The company built its reputation supplying DC, AC, and EC fans, blowers, and cooling modules for everything from PCs and consumer appliances to telecom base stations and industrial systems. For most of its history that fan and motor heritage was a strength, but as hyperscalers standardized on direct-to-chip cold plates and GPU thermal design power raced past the kilowatt mark, high-volume fan demand briefly looked at risk of stalling. Sunon's response has been to invest aggressively in liquid cooling rather than retreat behind its traditional product mix.

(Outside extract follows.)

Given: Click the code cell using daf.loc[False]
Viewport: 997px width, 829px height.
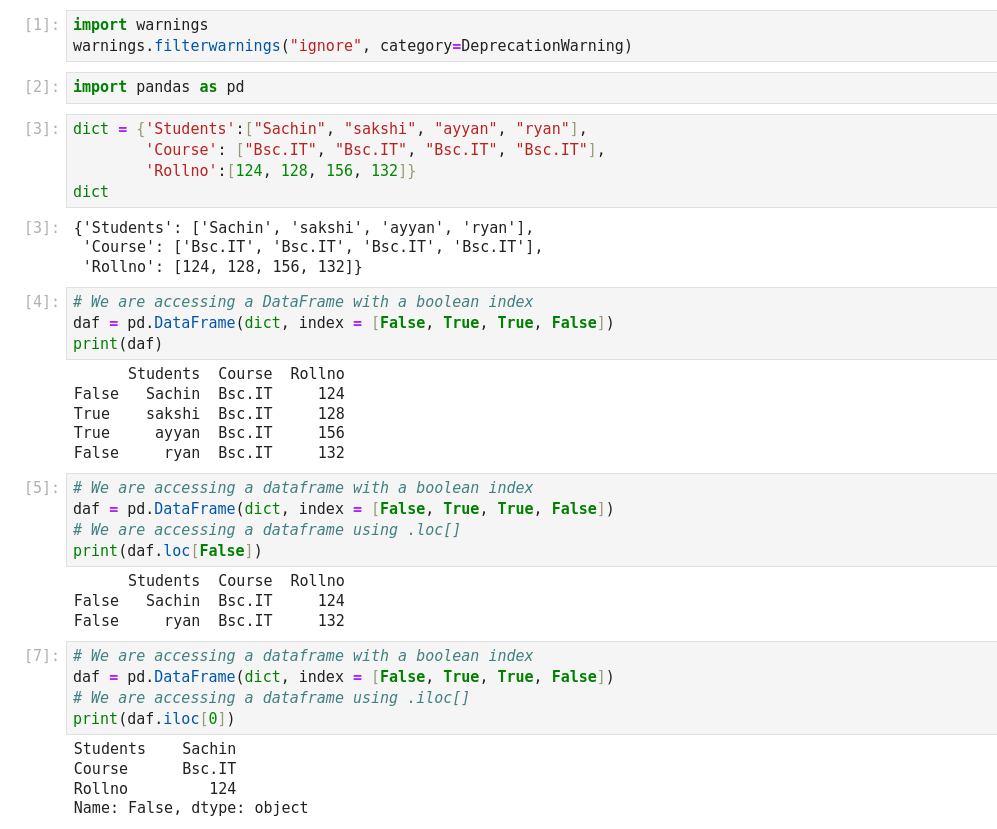Looking at the screenshot, I should coord(530,520).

The numbers suggest the pivot is beginning to land with March 2026 revenue reaching around US$60 million, 27% year over year, and cumulative year-to-date sales 19.5% higher than the same period a year earlier. That places Sunon firmly inside the five-company group of Taiwan cooling specialists, alongside Asia Vital Components (AVC), Auras, Jentech, and Kaori Heat Treatment, whose monthly revenues have been setting records as the AI server build-out accelerates.
Sunon's strategy is best understood as a defense of existing turf paired with a controlled expansion into adjacent territory. On the air-cooling side, the company has argued that hybrid air-to-liquid architectures will remain mainstream for several years before pure liquid-to-liquid systems take over, and that AI workloads are also driving higher fan specifications and higher unit counts per rack. In 2025 that case was validated when Sunon was named a recommended supplier for Nvidia's GB200 and GB300 platforms, a designation that should support shipment momentum well into 2026.
These moves give Sunon a position straddling two cooling eras at once. Its core fan and motor business continues to benefit from rising AI server volumes, while its emerging liquid cooling portfolio offers the longer-term growth angle. For a 1980-vintage Kaohsiung motor maker that briefly looked like collateral damage of the liquid-cooling transition, that is a rather elegant outcome.